One model that might work for multi-channel broadband distributors is to construct a pay content and commerce layer on top of their broadband services. This pay layer could embrace the distributors' content partners akin to the aspirations of TV Everywhere. But the new brand requirements of excellence in product and service design, as well as financial integrity, will require greater versatility than simply duplicating the TV model in the internet space.
Maybe it's time for cablers and cable content brands to look at the near-death experiences of publishing with some healthy humility and a respect for the adaptive abilities of the survivors. If TV online looks and is controlled and priced in exactly the same way as TV through traditional cable service, there'll be nothing new for audiences to buy. Of course, rate increases are a possibility; but jacking up the rates for an appreciably unchanged product seems tried to the point of conviction and no longer commercially true.
If TV Everywhere becomes an exercise in customer retention rather than product expansion and revenue growth, the cable industry will see a further economic softening. As it is, TV's commercial situation is reminiscent of publishing, humbled by divorcing its essential elements into two separate businesses without enough of a commercially sustainable representation on either side of what customers really want.
What customers want is to have their content delivered through an affordable unified place-based system that includes a mobile product and service experience. If the media puts the customer at the top of its new marketing hierarchy, a set of complementary products that fit the bill with better ways to watch TV news, sports and entertainment will result. Of course, these complementary products will force a breakdown of the "not invented here" resistance inside many major media companies.
Better entertainment as well as better business models are already beginning to follow technology across new collaborative corridors. Hastening the transformation is a strong realization that advertising alone can't make the world spin, especially since advertising economics are at war with the economics of internet search, whose supreme efficiency has temporarily forced all ad media prices to the floor.
Google isn't to blame for overtaking advertising with the best available search system. Traditional media failed to keep pace. Multi-channel content and distribution failed to imagine better navigation, keeping the broadcast channel model predominant rather than expanding Tivo-like-models across their TV platforms. It seems clearer in retrospect that for the media like the banks and the insurance companies the last decade was a harvesting decade after all.

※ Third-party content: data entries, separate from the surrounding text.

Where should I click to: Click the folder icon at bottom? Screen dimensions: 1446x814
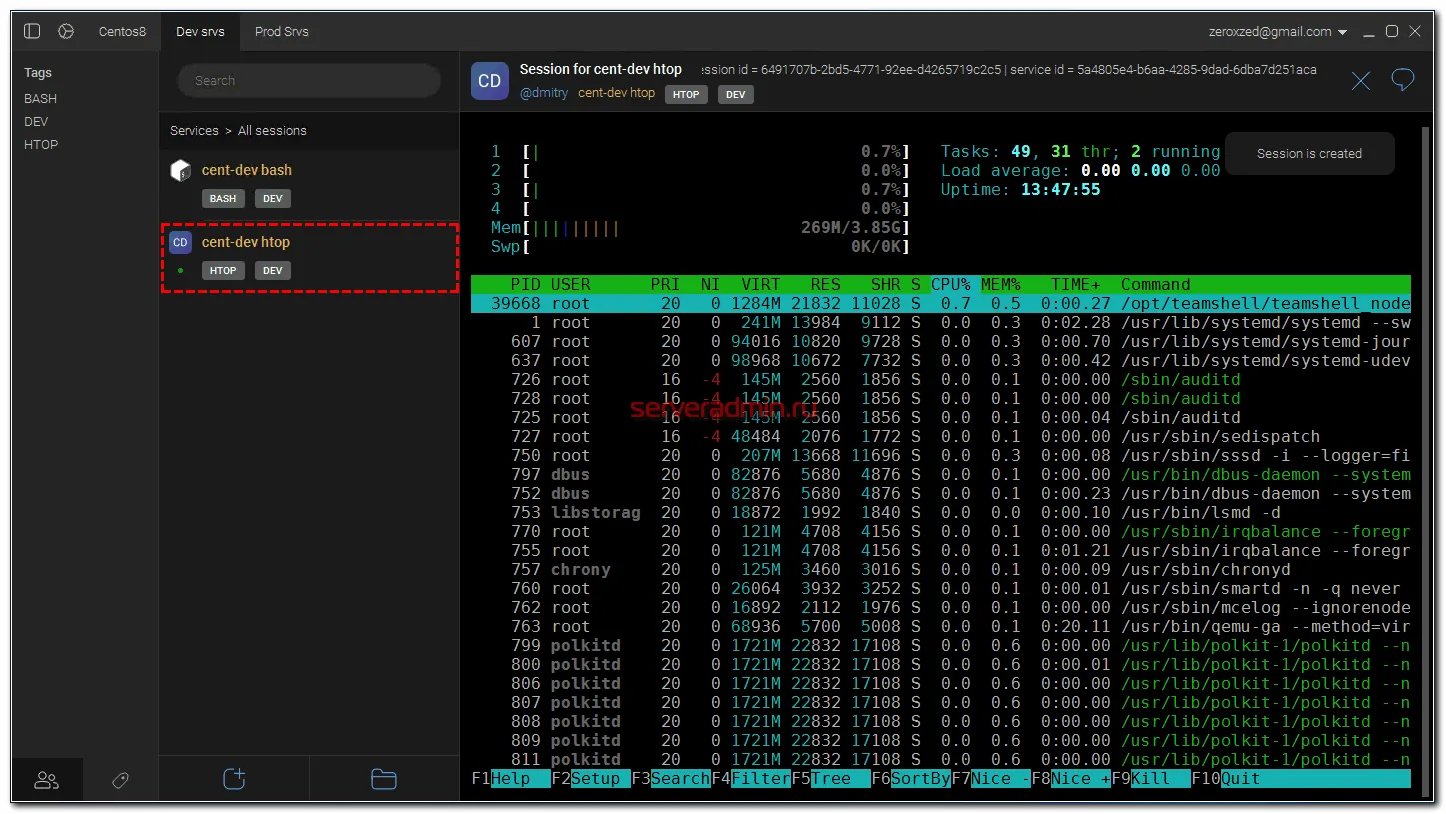(x=384, y=779)
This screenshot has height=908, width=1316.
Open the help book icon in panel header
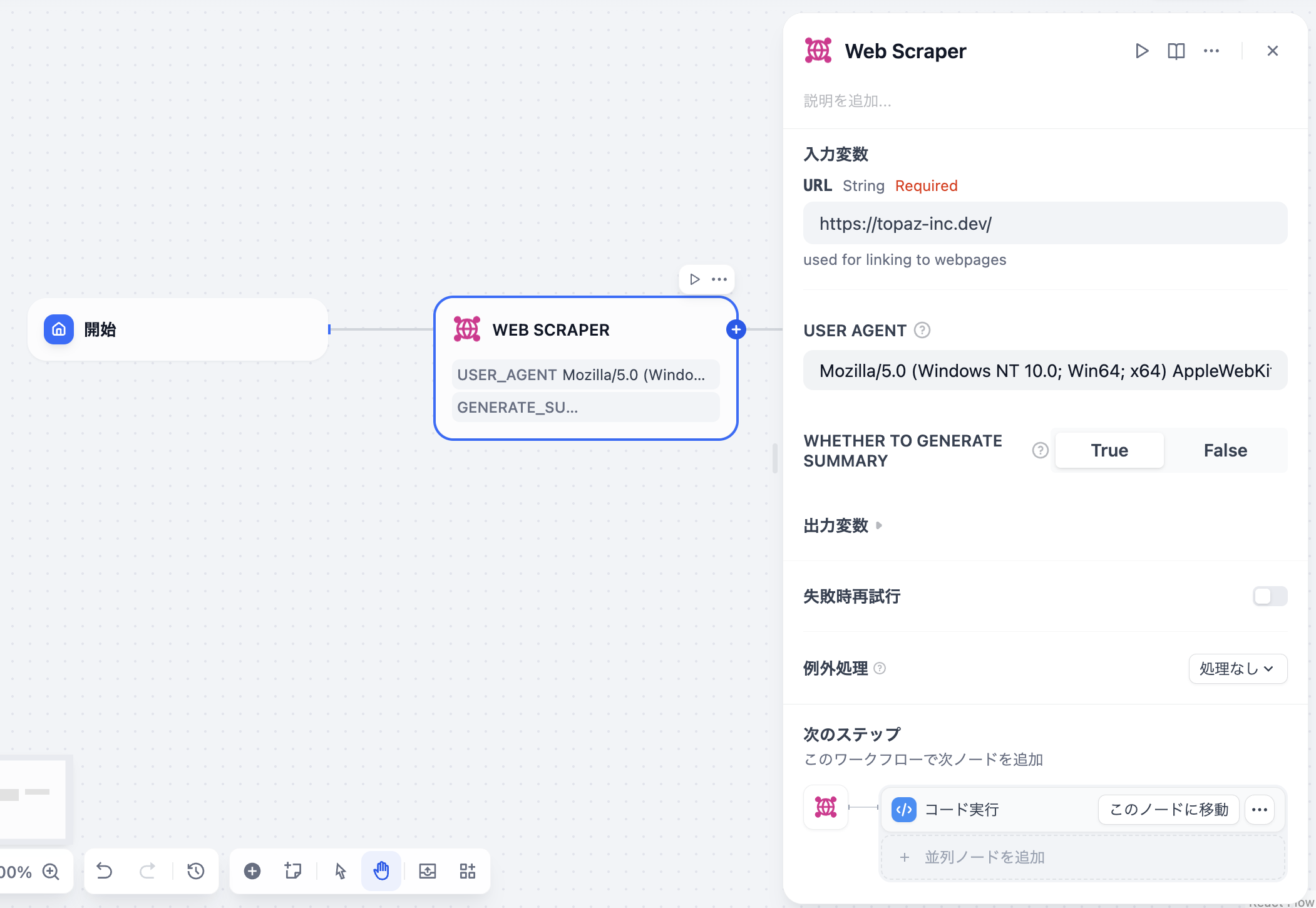coord(1176,51)
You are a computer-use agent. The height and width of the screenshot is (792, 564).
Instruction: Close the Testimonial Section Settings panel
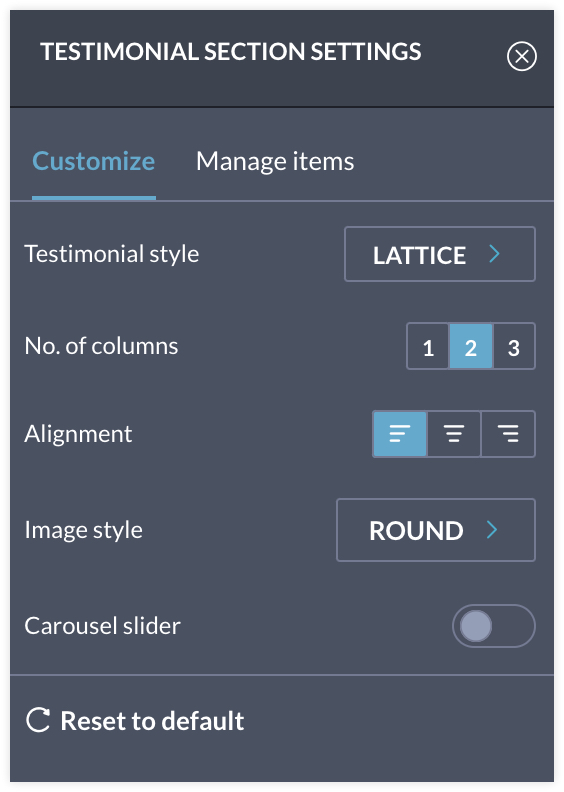(x=522, y=56)
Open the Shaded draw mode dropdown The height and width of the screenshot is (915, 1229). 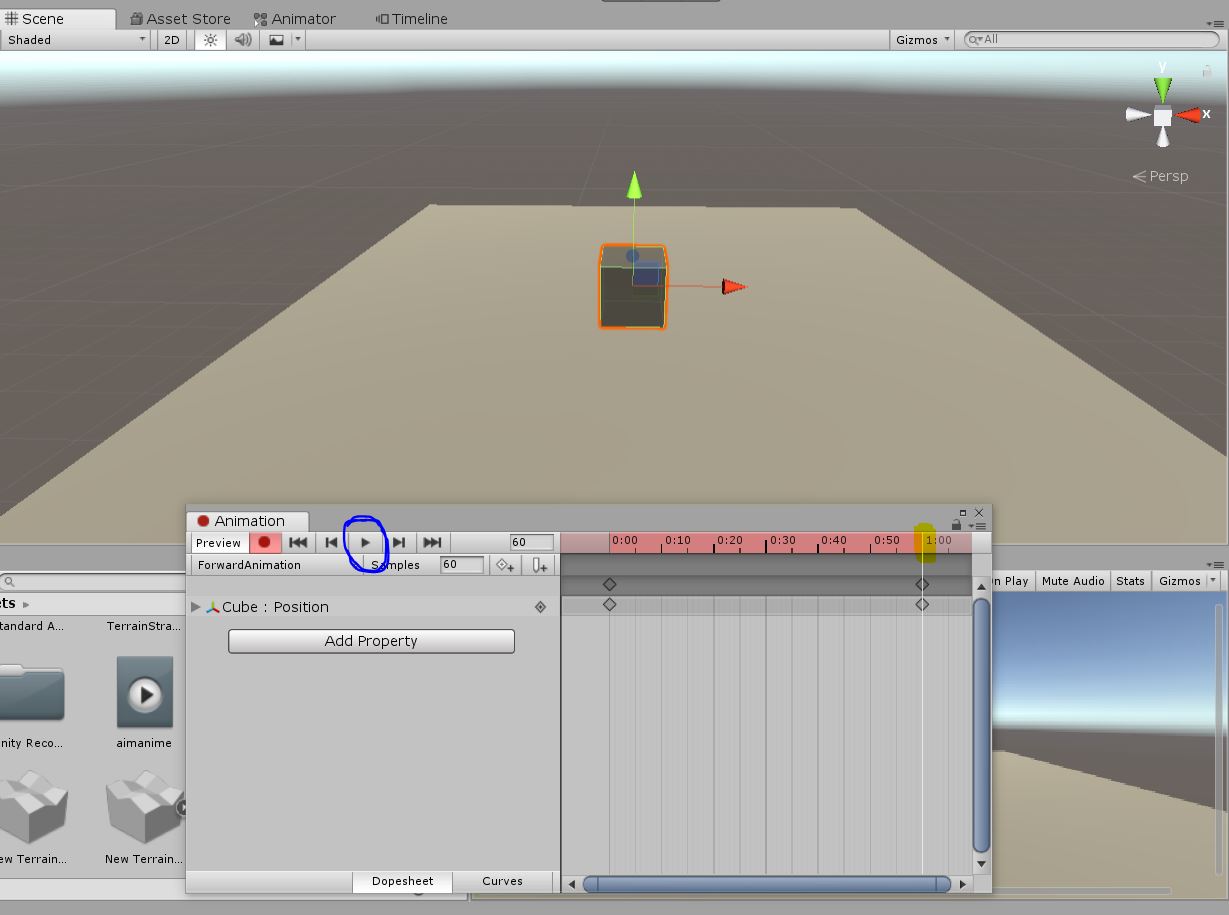tap(75, 40)
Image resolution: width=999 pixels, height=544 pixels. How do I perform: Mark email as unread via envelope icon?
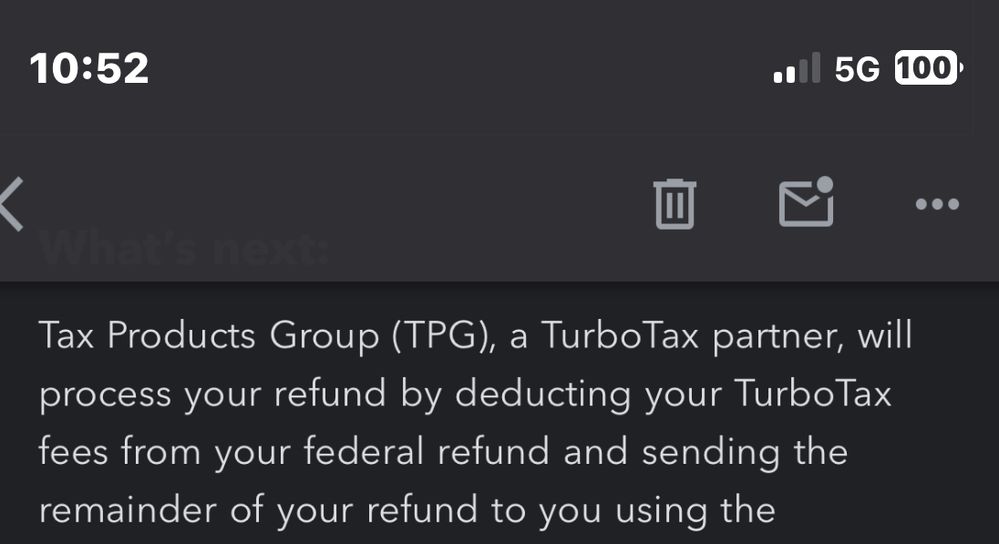pos(806,202)
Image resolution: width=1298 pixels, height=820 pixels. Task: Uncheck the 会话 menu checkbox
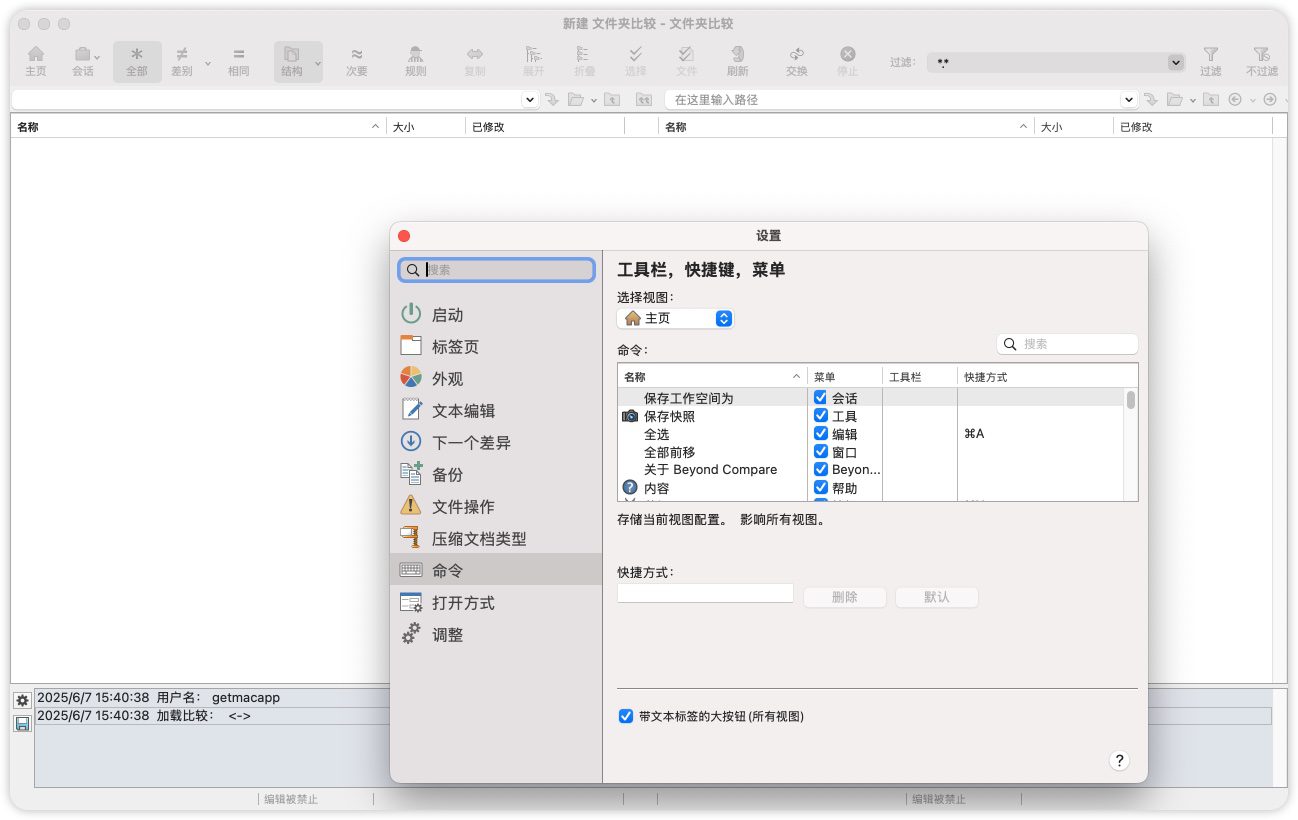821,398
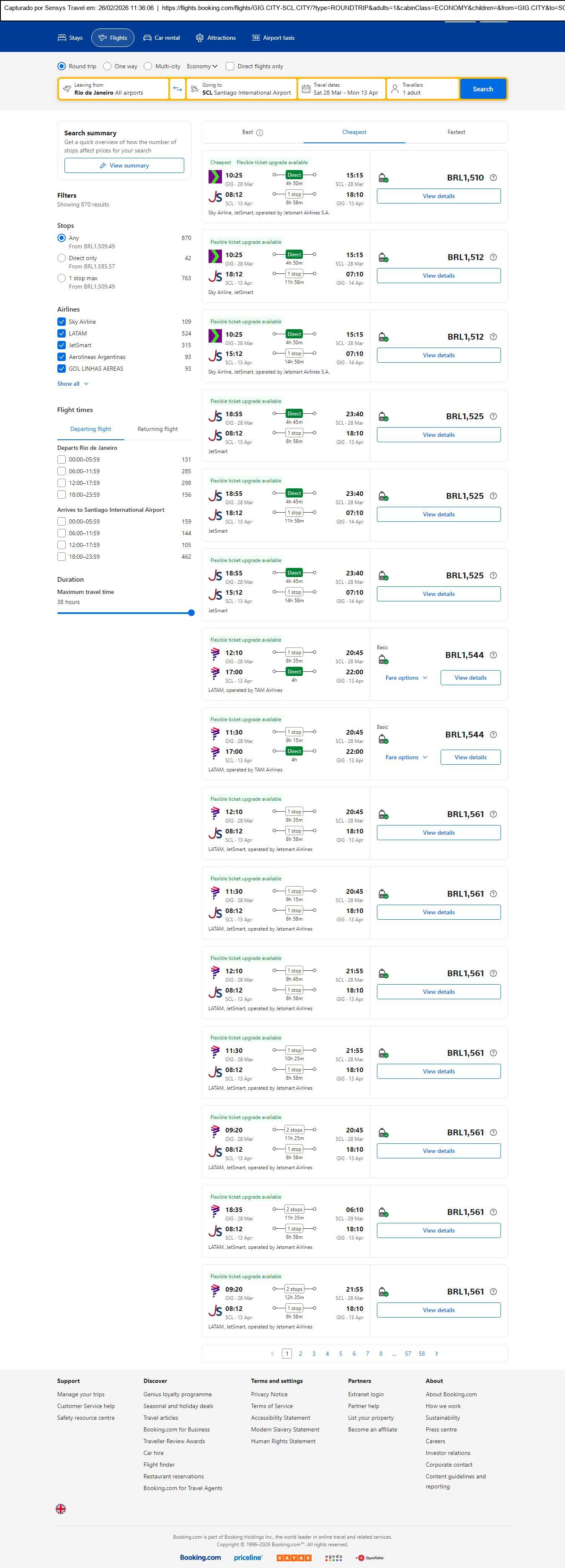
Task: Open the Returning flight times tab
Action: coord(157,429)
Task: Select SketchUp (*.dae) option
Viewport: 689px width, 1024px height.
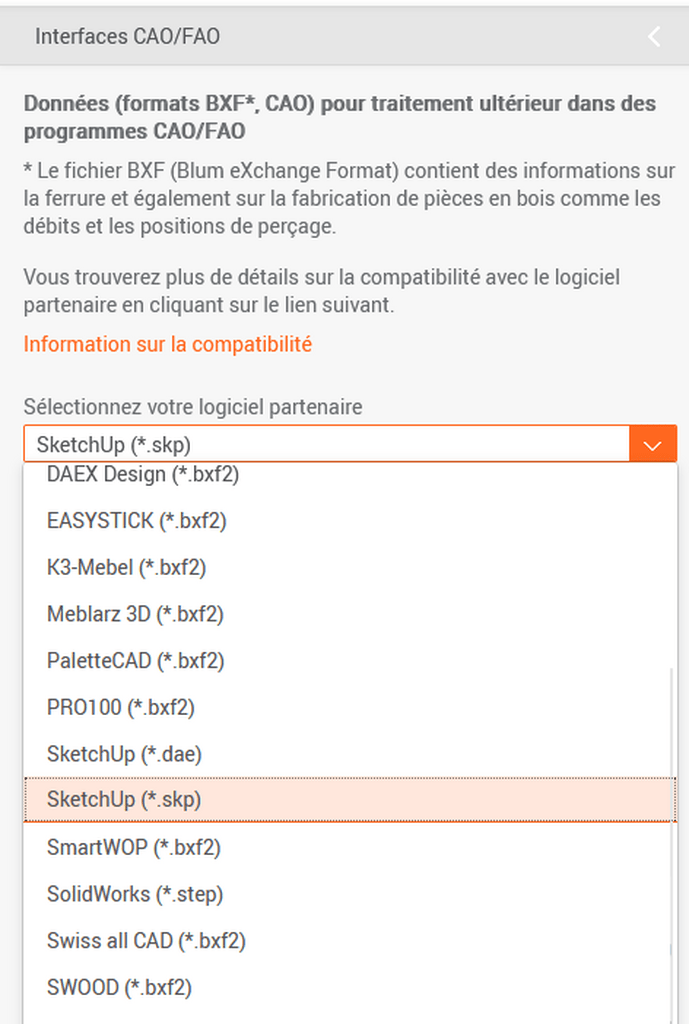Action: [x=124, y=754]
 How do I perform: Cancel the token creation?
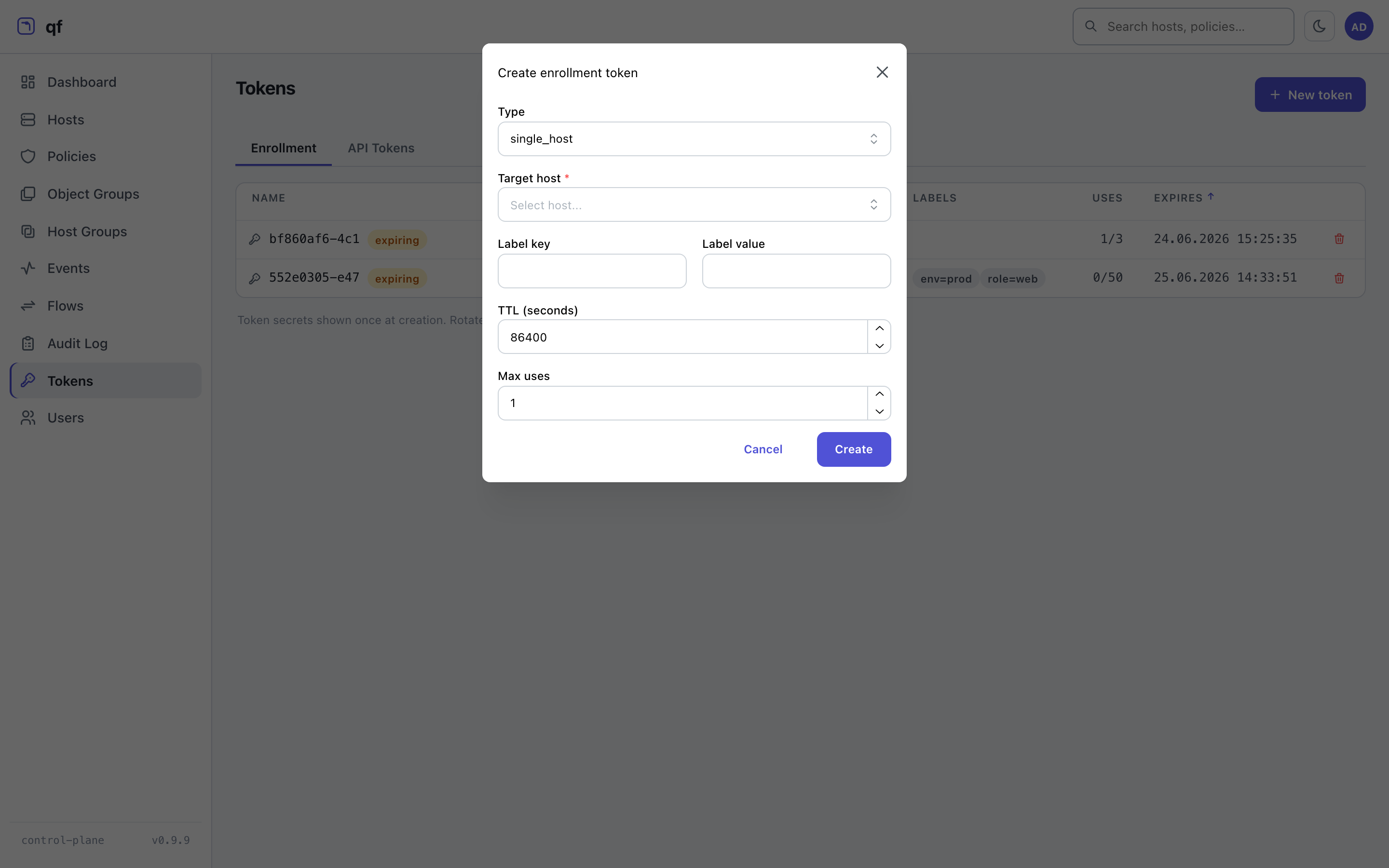pos(763,449)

So, what follows the harvest? We'll see. Not even the biggest of yesterday's distribution giants have enough of their profits left to support endless content fee increases. At the same time, the traditional media doesn't have enough of its traditional media luster to retain customers while raising subscription prices in a stagnant or even slow-growing economy.
Most importantly, today's consumers with options--exhausted by bickering between political partisans, between new media and old, between content and distribution--don't have the spending mojo to support the familiar. With all of these factors converging, the media brands that survive will have to right a world turned upside down by putting the customer back on top; and, the rest will be consigned to our collective media memory.